• **Required work**
Reproduce the following material line for line, with no changes.

• **Material provided**
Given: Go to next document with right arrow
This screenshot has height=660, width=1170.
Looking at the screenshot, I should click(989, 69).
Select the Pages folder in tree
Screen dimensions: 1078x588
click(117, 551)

• **Response**
Given: Go to next document with right arrow
This screenshot has height=660, width=1170.
Looking at the screenshot, I should click(989, 69).
Select the Pages folder in tree
Screen dimensions: 1078x588
click(117, 551)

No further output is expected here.